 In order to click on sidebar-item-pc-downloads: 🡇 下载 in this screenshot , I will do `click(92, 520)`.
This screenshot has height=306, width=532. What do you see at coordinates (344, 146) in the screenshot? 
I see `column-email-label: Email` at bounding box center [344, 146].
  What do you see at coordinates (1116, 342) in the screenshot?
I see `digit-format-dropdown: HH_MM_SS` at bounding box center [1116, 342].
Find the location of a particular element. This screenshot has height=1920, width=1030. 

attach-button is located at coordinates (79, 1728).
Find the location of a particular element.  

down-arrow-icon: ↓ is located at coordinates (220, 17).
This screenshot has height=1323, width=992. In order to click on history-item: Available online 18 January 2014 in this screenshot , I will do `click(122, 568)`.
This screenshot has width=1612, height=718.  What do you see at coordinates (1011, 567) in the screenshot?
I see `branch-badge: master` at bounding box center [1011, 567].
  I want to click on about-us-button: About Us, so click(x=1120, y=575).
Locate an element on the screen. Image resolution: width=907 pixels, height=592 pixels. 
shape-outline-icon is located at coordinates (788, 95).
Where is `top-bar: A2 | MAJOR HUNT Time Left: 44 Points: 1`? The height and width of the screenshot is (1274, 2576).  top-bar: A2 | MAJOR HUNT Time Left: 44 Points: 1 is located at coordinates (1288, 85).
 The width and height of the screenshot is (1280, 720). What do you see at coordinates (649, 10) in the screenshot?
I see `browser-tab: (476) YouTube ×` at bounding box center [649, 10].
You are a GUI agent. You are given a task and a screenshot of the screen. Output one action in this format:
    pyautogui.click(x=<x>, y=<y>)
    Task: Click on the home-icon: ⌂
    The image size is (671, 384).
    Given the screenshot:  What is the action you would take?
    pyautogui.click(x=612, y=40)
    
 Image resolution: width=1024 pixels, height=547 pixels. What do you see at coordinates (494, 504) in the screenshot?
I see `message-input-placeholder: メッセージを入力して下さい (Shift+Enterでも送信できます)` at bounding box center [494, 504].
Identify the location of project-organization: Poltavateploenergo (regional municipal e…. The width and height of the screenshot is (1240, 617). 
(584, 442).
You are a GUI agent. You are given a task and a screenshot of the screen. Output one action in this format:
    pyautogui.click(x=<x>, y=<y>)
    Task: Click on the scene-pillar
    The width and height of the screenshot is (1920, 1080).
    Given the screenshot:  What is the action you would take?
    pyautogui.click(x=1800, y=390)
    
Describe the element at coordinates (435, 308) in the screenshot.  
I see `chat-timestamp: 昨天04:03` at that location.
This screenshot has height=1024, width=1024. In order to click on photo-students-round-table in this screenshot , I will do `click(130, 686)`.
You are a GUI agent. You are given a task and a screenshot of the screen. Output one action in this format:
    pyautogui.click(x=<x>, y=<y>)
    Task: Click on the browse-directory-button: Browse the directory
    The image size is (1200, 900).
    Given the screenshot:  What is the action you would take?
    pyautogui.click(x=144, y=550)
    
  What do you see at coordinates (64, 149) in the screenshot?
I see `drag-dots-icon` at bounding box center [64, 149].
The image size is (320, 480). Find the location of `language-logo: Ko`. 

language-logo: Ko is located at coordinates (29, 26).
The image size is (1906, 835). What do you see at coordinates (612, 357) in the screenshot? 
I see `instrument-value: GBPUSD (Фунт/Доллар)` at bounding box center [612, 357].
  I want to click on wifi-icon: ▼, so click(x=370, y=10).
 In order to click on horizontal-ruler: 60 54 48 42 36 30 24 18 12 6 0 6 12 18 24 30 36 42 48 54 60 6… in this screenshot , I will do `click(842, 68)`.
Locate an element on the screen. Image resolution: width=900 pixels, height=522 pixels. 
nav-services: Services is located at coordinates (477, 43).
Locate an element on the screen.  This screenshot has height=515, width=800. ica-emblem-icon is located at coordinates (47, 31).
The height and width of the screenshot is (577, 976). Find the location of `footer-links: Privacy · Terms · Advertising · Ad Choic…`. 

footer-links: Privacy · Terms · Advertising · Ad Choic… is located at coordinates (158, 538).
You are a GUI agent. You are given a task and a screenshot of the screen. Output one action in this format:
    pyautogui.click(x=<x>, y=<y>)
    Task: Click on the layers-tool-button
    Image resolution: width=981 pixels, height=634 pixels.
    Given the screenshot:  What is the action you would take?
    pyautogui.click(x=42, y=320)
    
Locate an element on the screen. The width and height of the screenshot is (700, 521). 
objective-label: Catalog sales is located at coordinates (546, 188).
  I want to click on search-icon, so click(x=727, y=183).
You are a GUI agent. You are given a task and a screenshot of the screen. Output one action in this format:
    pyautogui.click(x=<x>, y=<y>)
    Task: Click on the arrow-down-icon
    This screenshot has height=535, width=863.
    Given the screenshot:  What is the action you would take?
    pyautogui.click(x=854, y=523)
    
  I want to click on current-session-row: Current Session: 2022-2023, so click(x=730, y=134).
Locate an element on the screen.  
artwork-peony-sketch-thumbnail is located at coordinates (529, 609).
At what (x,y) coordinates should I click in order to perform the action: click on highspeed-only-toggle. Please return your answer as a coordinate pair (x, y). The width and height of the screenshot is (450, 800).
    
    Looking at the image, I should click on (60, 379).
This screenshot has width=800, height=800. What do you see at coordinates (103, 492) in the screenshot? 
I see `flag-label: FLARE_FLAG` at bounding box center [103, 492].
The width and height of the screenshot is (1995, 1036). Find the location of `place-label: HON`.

____

◆ EXERCISE AIM ◆
Copy the records word for word, starting at the first line and ending with the line that contains "center [649, 10].", with that line included.

◆ WORKED SOLUTION ◆
 In order to click on sidebar-item-pc-downloads: 🡇 下载 in this screenshot , I will do `click(92, 520)`.
This screenshot has height=306, width=532. What do you see at coordinates (344, 146) in the screenshot? 
I see `column-email-label: Email` at bounding box center [344, 146].
  What do you see at coordinates (1116, 342) in the screenshot?
I see `digit-format-dropdown: HH_MM_SS` at bounding box center [1116, 342].
Find the location of a particular element. This screenshot has height=1920, width=1030. 

attach-button is located at coordinates (79, 1728).
Find the location of a particular element.  

down-arrow-icon: ↓ is located at coordinates (220, 17).
This screenshot has height=1323, width=992. In order to click on history-item: Available online 18 January 2014 in this screenshot , I will do `click(122, 568)`.
This screenshot has width=1612, height=718.  What do you see at coordinates (1011, 567) in the screenshot?
I see `branch-badge: master` at bounding box center [1011, 567].
  I want to click on about-us-button: About Us, so click(x=1120, y=575).
Locate an element on the screen. Image resolution: width=907 pixels, height=592 pixels. 
shape-outline-icon is located at coordinates (788, 95).
Where is `top-bar: A2 | MAJOR HUNT Time Left: 44 Points: 1`? The height and width of the screenshot is (1274, 2576).  top-bar: A2 | MAJOR HUNT Time Left: 44 Points: 1 is located at coordinates (1288, 85).
 The width and height of the screenshot is (1280, 720). What do you see at coordinates (649, 10) in the screenshot?
I see `browser-tab: (476) YouTube ×` at bounding box center [649, 10].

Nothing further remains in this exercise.